Pour ce qui est des romans, je n'ai plus le temps d'en lire depuis des années et c'est une douleur. J'espère pouvoir m'y remettre très vite parce que j'ai une pile d'ouvrages qui m'attendent dans ma bibliothèque.

Et pour les bandes dessinées, je suis très client de l'humour des Larcenet, Blain, Blutch, Ferri, et concernant le dessin d'auteurs comme Guibert, Guarnido, Bonhomme, Marini, Cailleaux, Moebius, Efa, Canepa et plein d'autres que j'oublie. Mes coups de coeur sont divers et variés : Miyazaki encore avec sa série Nausiica, Guibert avec 'La guerre d'Alan', 'Maus' de Spiegelman la liste est longue. Sinon, il y la série des nouveaux talents venus d'Asie qui m'impressionnent beaucoup également comme Taniguchi pour 'quartier lointain' ou Naoki Urasawa 'pour '20th century boys'...

Que vous apporte l’écriture ?
Ca fait de l'exercice, pour ne pas grossir des mains. Plus sérieusement, je dirais que j'y trouve beaucoup de satisfaction intellectuelle. Comme tout le monde, j'ai des idées sur pas mal de sujets et le fait de m'en servir pour écrire mes histoires me permet d'y voir plus clair dans ma vie.

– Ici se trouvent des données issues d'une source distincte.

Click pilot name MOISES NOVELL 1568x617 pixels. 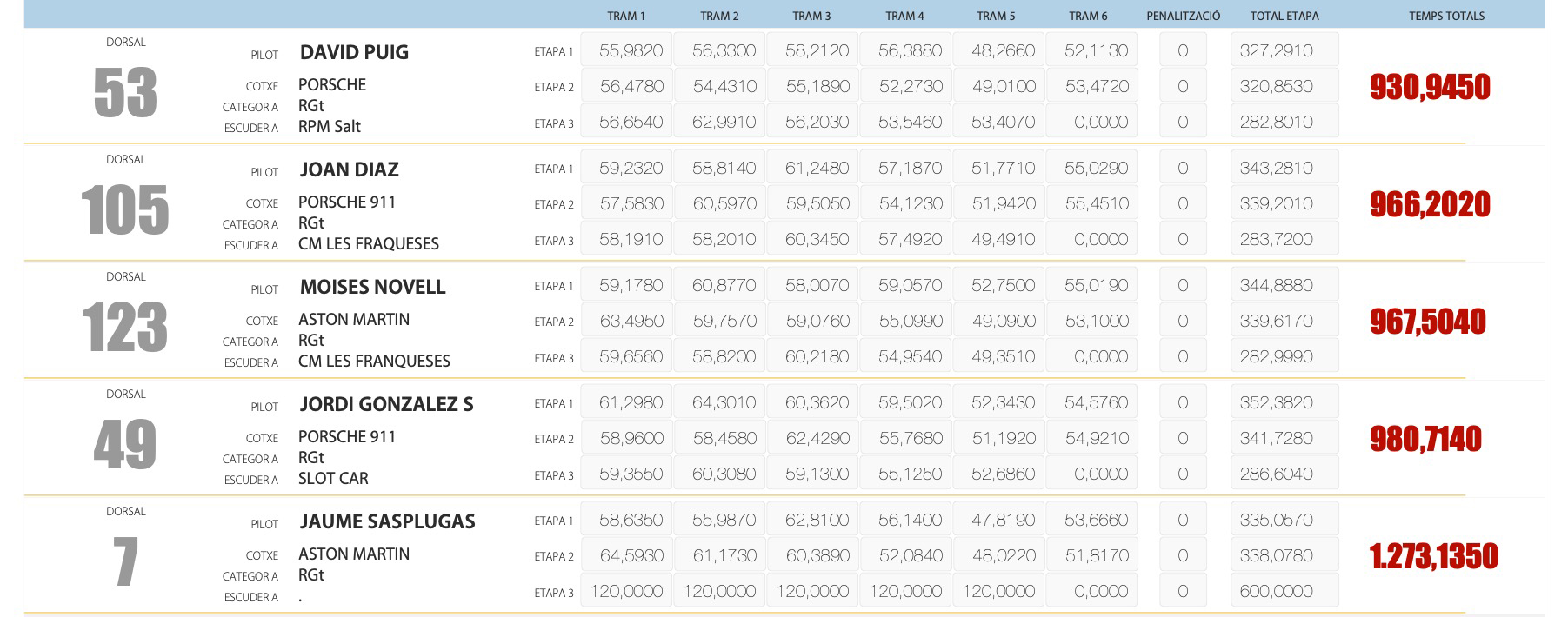[x=372, y=287]
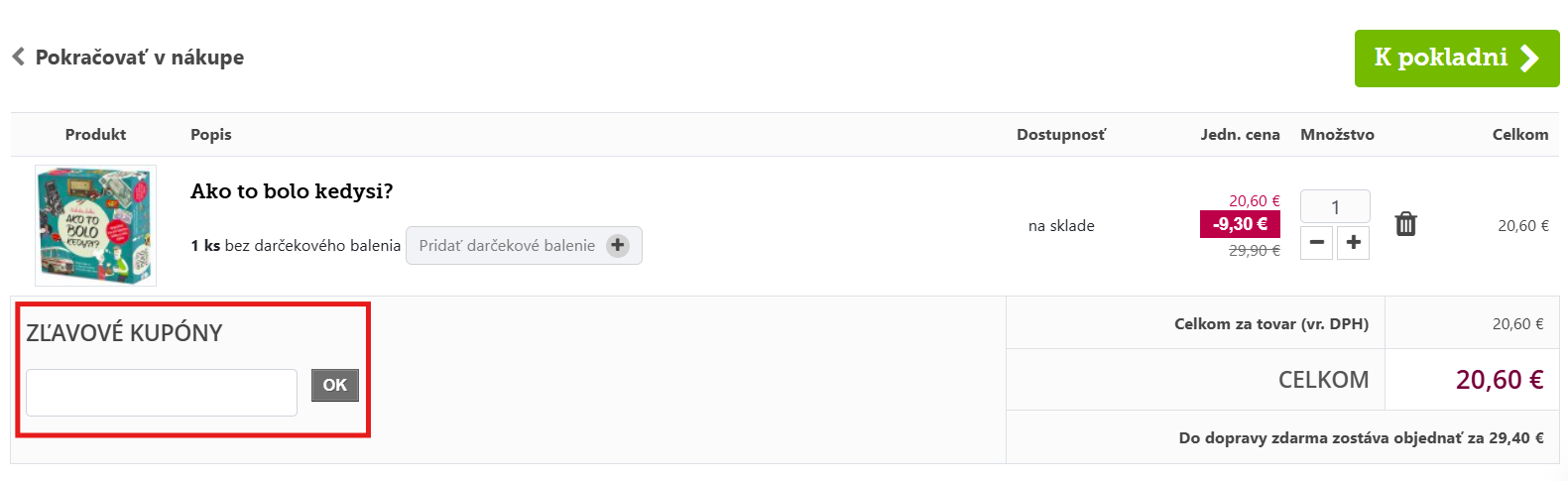Click the Množstvo column header
The image size is (1568, 481).
[1337, 135]
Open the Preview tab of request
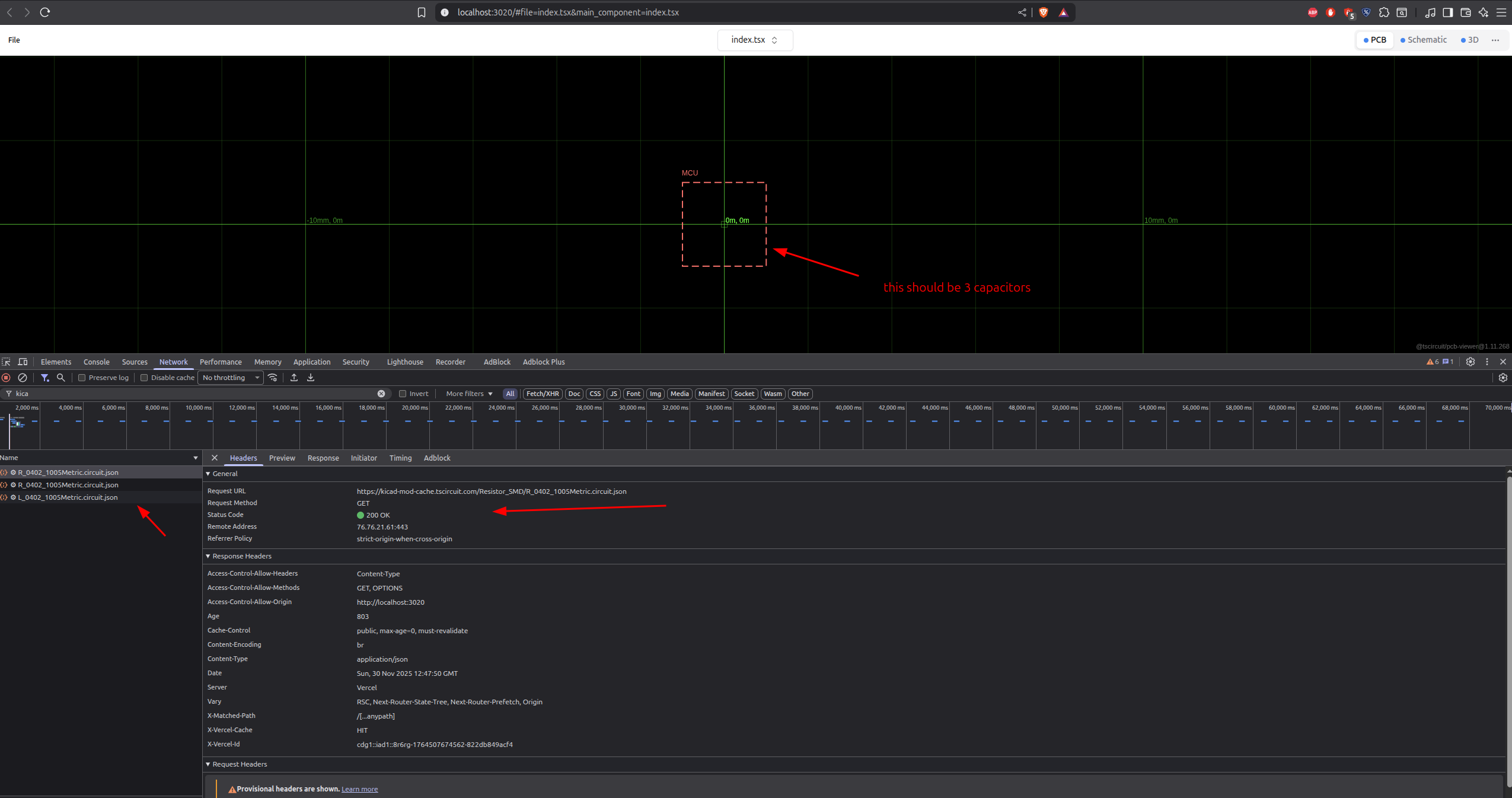The height and width of the screenshot is (798, 1512). (x=282, y=458)
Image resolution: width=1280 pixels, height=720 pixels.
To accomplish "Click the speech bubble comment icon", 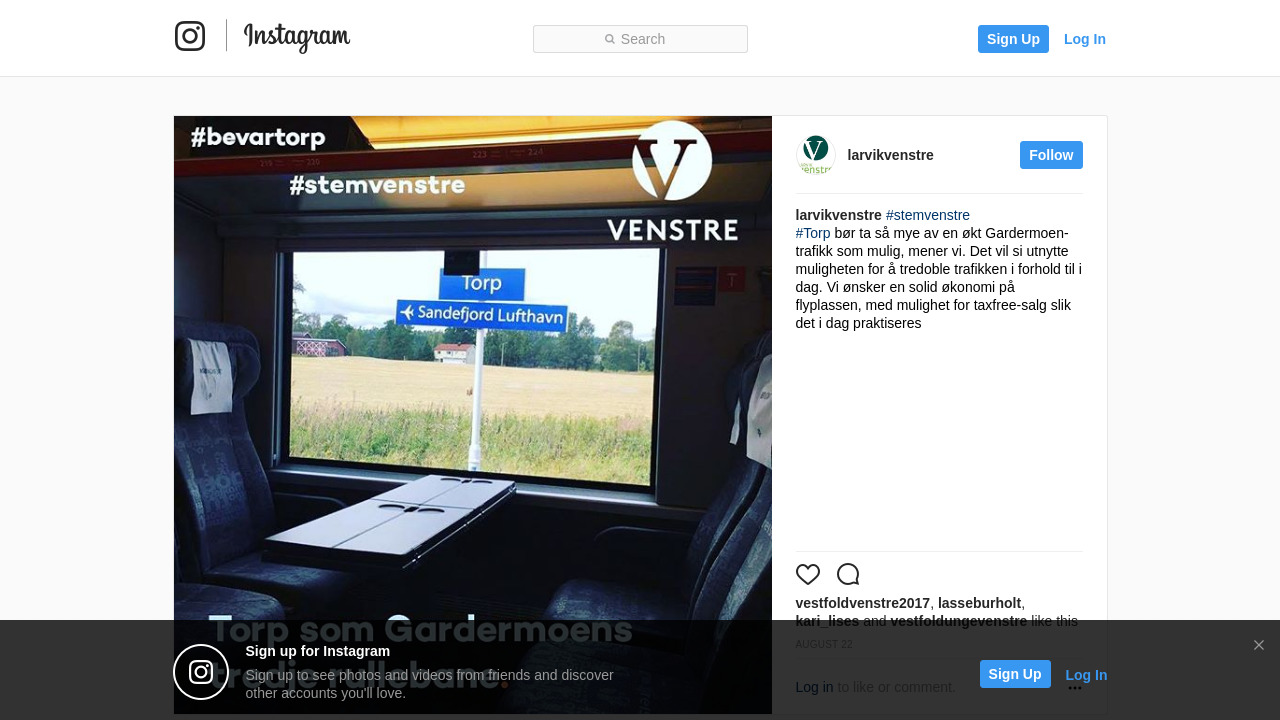I will click(848, 575).
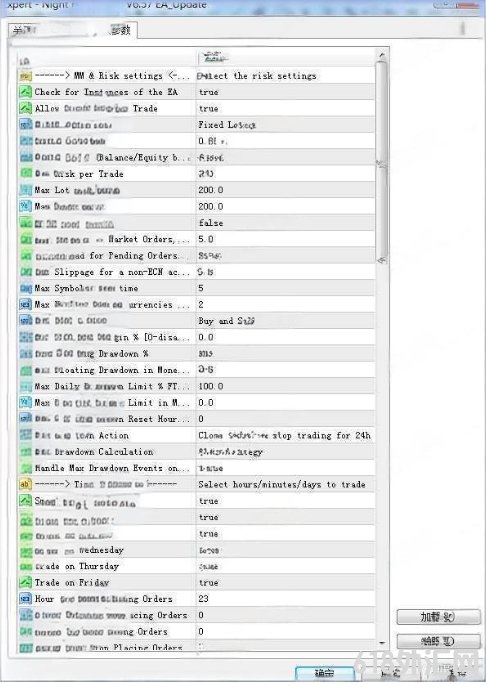
Task: Click the ab icon on MM & Risk settings row
Action: 25,76
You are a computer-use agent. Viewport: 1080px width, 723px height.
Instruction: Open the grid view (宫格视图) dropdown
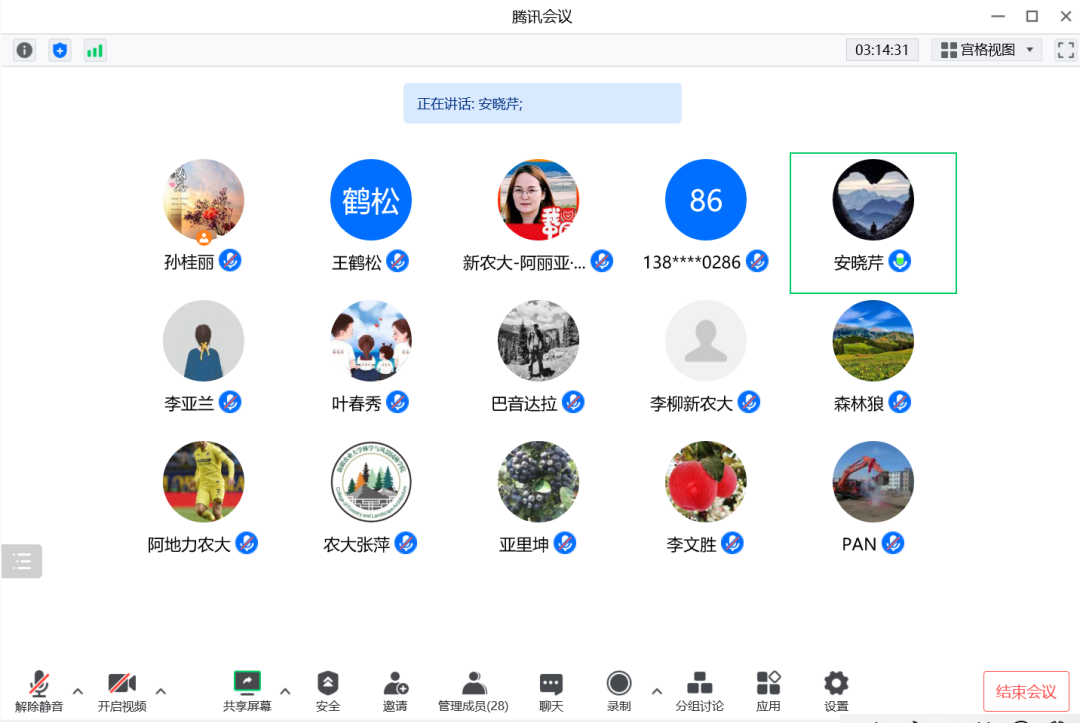coord(987,50)
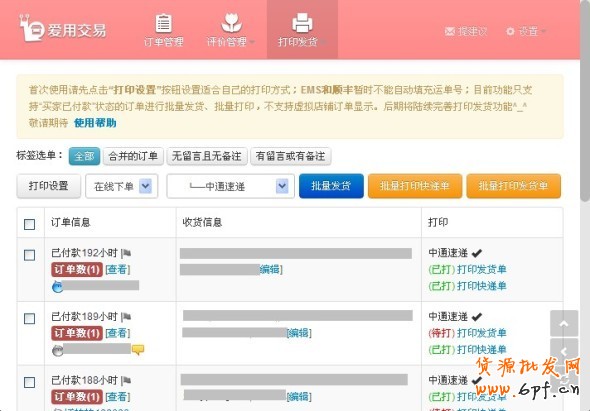Toggle the select-all checkbox in the table header

pos(29,224)
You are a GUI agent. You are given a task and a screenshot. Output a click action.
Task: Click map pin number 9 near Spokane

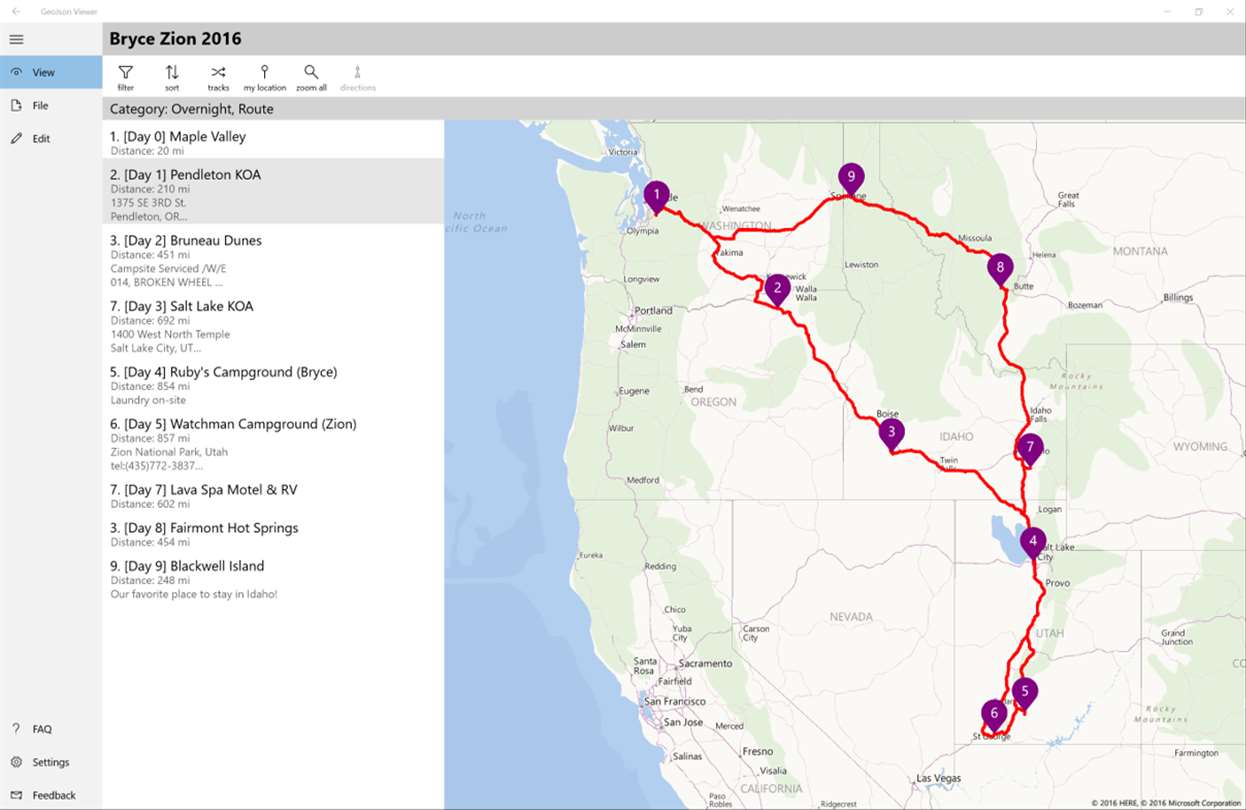[x=851, y=177]
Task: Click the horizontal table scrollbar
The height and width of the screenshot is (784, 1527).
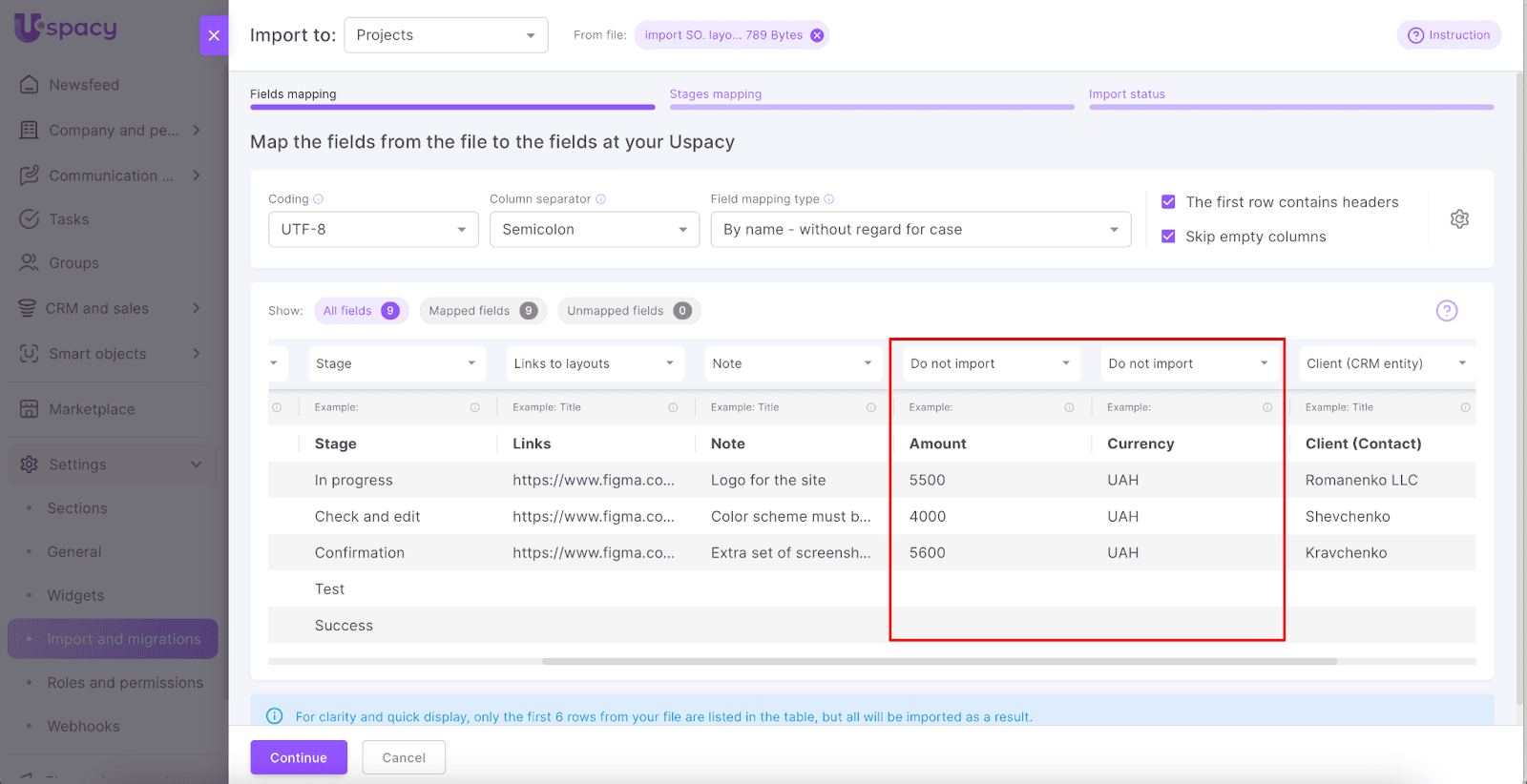Action: point(939,661)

Je me sert aussi de l'écriture pour apprendre, pour me cultiver sur des sujets que je ne connais pas parce que je n'ai pas eu le temps de m'y intéresser auparavant ou parce que j'écoutais pas toujours le prof à l'école ! Et puis il y a le plaisir de créer, de voir naître une histoire et de la faire lire, c'est unique.

Y-a-t-il une question que je n’ai pas posé et à laquelle vous aimeriez néanmoins répondre ?
Est-ce que vous voterez Sarkozy en 2007 : Sincèrement non. (maintenant, ce n'est peut-être pas une interview politique qu'on est en train de faire)

Pour finir et afin de mieux vous connaître (et comme le veut la tradition) un petit portrait chinois :

Si vous étiez…

une créature mythologique : Il faudrait que je fasse un scenar sur ce sujet un jour parce que j'y connais que dalle en créature mythologique et celles que je connais ne me tentent pas vraiment, je vais plutôt me démerder pour devenir moi-même une créature mythologique, ça ferait pas mal dans ma bio.
un personnage biblique : Saint Thomas, je crois que ce que je vois.
un personnage de roman : J'aime bien Athos, un des trois mousquetaires.
un personnage historique: Paul Emile Victor
un personnage de BD : Lincoln, c'est un peu moi alors ça suffit.
un personnage de théâtre : Le souffleur, planqué sous la scène.
un héros de western: Personne (dans le film 'Mon nom est personne')
une œuvre humaine : Le premier voyage de l'homme sur la Lune.